--- START Source text ---

Kathy Butterly: Bonnet, 2000, porcelain, earthenware and glaze, 7 3/8 by 2 by 3 inches. Collection Elizabeth Levine, New York.

Detail of Jeremy Deller's Breaking News (Dedicated to Peter Watkins), 2004, three period dioramas, each approx. 12 by 24 inches, each with a miniature video monitor.

Although the exhibition is not stridently political, a sharp recognition of how the world has changed in the past few years courses through several works. American Paul Chan's digital animation Happiness (finally) after 35,000 Years of Civilization- after Henry Darger and Charles Fourier (2000-03), inspired in part by the writings of the 19th-century socialist Utopian Fourier and by the noted outsider artist Darger's "Vivian Girl" characters, evokes cartoons and computer games, and also has a sci-fi, otherworldly quality. An Edenic forest is home to the contemplative idylls and sensual frolics of young girls who seem like sprites or waifs. Gradually the scene evolves into trailer homes, where a banquet is held, and then everything is invaded by businessmen talking into cell phones, priests, judges and shooting soldiers who turn a once lovely setting into one of terror and militarism run amok. Speaking of which, Czechoslovakia-born, Berlin-based Harun Farocki's three- part video installation Eye/ Machine (2001-03) makes use of copious found footage to detail the development of ultra-technological weapons, many having their own sight systems. As one watches crosshairs lining up targets, smart bombs zeroing in, satellite imagery of the earth down below that will apparently likewise be blown up, and other harrowing marvels, it becomes clear that these deadly weapons amount, among other things, to a chilling and utterly impersonal new method of seeing.

A subtle and enigmatic, yet deeply ominous, wall-projected video (2002) by American Trisha Donnelly (one of four works by the artist dispersed through the exhibition) features the phrase "Night Is Coming," which fades in and out of view and perfectly crystallizes what many people are feeling now, namely anxiety and dread mixed with wavering hopefulness. Equally ambiguous are the small figurative paintings and drawings by Francis Alys, an expatriate Belgian who has long been a central figure in Mexico City's thriving arts scene. Alys is best known for his acclaimed "paseos," or strolls (essentially solo urban tours that mix elements of process art, sightseeing, sociological research and social critique), as well as for videos of temporary outdoor projects and other public works. But painting and drawing are also a constant part of his practice. Here, a room-filling installation including works on the walls and in vitrines chronicles an ongoing investigation (the earliest painting dates to 1992) of contemporary spirituality in relation to mortality, violence and political conflict. Several of Alys's somber yet enchanting paintings are like devotional works: a levitating, barechested boy who lays his hand on another boy's head, like a blessing; a young girl who clasps a skeleton. Other pieces depict odd moments of repose, for instance two identical boys asleep on a field of camouflage. With particular effectiveness, Alys singled out one small work-a thoughtful man in a gray suit seen with his hands behind his back-and installed it alone in a nearby, otherwise empty room, making solitude seem richly meditative, but also painfully lonely.

--- END Source text ---

» Tasks for this exercise
1. Rename "porcelain" to "stoneware" in the exhibition review, giving the passage that begins at "Kathy Butterly: Bonnet, 2000, porcelain, earthenware" and stops after "miniature video monitor.".
2. Write what comes next in the exhibition review, picking up after its final sentence.

--- START Information supplied ---

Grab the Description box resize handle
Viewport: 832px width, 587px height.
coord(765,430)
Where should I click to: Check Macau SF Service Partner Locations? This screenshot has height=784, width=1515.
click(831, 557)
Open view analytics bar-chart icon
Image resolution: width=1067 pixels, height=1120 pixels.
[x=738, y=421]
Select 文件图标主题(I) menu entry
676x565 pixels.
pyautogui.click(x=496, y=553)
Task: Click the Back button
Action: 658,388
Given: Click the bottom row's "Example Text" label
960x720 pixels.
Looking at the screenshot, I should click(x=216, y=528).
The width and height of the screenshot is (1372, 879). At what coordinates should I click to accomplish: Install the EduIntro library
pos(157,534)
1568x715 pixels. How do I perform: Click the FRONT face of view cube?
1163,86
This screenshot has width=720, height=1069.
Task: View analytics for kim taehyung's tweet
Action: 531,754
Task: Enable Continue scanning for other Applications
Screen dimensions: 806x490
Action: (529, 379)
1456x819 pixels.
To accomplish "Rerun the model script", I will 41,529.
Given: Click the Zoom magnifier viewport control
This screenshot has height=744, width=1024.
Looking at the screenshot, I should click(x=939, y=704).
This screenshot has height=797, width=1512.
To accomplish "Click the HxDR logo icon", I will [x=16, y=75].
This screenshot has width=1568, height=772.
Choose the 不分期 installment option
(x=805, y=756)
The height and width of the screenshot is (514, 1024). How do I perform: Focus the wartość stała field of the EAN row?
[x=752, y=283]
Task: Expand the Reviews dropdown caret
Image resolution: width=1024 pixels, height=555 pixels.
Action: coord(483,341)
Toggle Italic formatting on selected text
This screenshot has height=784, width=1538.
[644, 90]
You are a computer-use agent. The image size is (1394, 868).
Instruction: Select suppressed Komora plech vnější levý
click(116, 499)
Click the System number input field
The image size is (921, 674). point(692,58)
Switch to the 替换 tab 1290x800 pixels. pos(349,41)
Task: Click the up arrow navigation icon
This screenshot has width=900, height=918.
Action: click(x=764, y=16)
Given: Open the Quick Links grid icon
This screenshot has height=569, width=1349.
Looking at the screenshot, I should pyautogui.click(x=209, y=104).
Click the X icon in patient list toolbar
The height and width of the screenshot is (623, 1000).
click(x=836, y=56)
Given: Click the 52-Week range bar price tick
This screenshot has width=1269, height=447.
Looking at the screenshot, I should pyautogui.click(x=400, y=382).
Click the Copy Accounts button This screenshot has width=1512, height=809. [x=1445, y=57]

--- END Information supplied ---

» Replies
1.
Kathy Butterly: Bonnet, 2000, stoneware, earthenware and glaze, 7 3/8 by 2 by 3 inches. Collection Elizabeth Levine, New York.

Detail of Jeremy Deller's Breaking News (Dedicated to Peter Watkins), 2004, three period dioramas, each approx. 12 by 24 inches, each with a miniature video monitor.

2.
Incidentally, the exhibition's most controversial moment somewhat predictably involves noted New York-based Italian Maurizio Cattelan, who contributed a lifesize, barefoot sculpture of President John F. Kennedy lying in state (Now, 2004). The sculpture was originally intended by Cattelan to be installed in a large public hall occasionally used for museum festivities. For the opening, the work was temporarily placed in a room adjacent to the museum president's office, after which it was slated to be returned to its intended location. Apparently, Cattelan changed his mind, insisting that it remain in the second location, which is normally not open to the public at all, and therefore it was removed from the exhibition altogether for quite some time. Eventually a compromise solution was reached, allowing it to be installed as Cattelan now wished, but only for very limited viewing hours. The sculpture wasn't on view when I visited, but I have the feeling that a lot more will be heard of Cattelan's dead Kennedy, with its goodbye to an American hero who became a beloved international icon, to liberalism and to a positive view of America altogether.

Dimming the show's luster is the presence of a number of works that might fit with Hoptman's theme but that just don't command attention, even-or perhaps especially-when contributed by well- known figures. Brussels-born, Sweden-based Carsten Holler created a greenhouse filled with plants allegedly emitting pheromones that allegedly fill you with desire and prepare you to fall in love (Solandra Greenhouse, 2004-05). It is more interesting as an idea- chemically induced states of desire, as opposed to desire that just arises-than as a sculpture. Tough to square with Hoptman's theme are American Philip-Lorca diCorcia's large photographs of female strippers pole-dancing (200304). The images-taken in empty clubs where the dancers performed alone for the artist-are striking, that is if you like seeing illuminated, upside down, bare-breasted, thong- wearing women doing their thing, but they seem to be in the wrong show. Suddenly "The intimates" seems like the name of some gentlemen's club on the outskirts of town. Pawel Althamer, from Poland, uses professional actors to intermittently stage, on the sidewalk and street, a performance indistinguishable from normal life. Meanwhile a video projection serving as a Hollywoodesque trailer for the nonmovie outside continuously plays overhead inside the museum. At a time when seemingly every other television show turns routine, real-life situations into entertainment, Althamer's Real Time Movie is yet another variation on a prevalent theme.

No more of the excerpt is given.